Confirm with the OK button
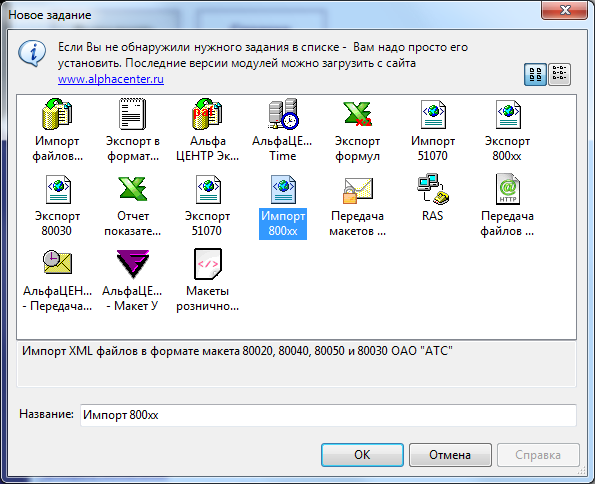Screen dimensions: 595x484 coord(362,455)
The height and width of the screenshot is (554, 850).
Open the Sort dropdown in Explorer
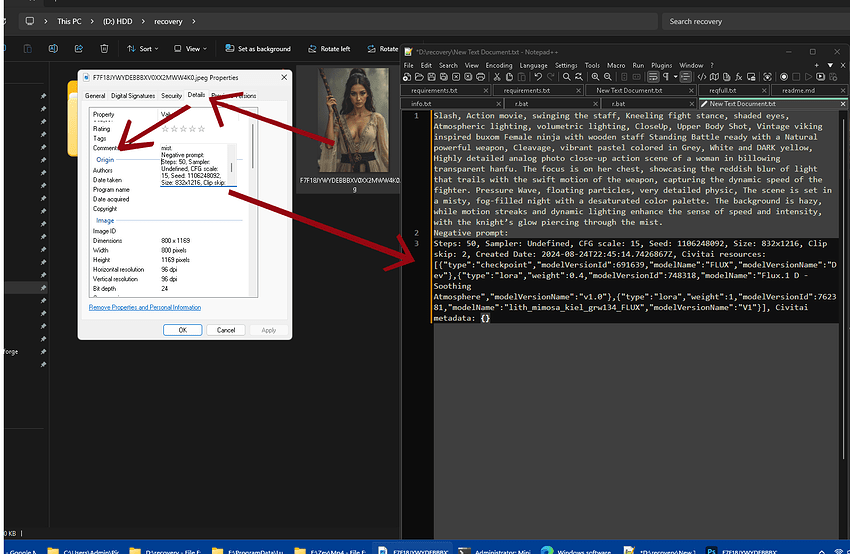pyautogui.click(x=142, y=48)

########################################

> _Exercise_:
Everything above except the pictures needs to be reproduced exactly.

> _Solution_:
Confirm with the OK button
Screen dimensions: 595x484 coord(362,455)
The height and width of the screenshot is (554, 850).
Open the Sort dropdown in Explorer
pyautogui.click(x=142, y=48)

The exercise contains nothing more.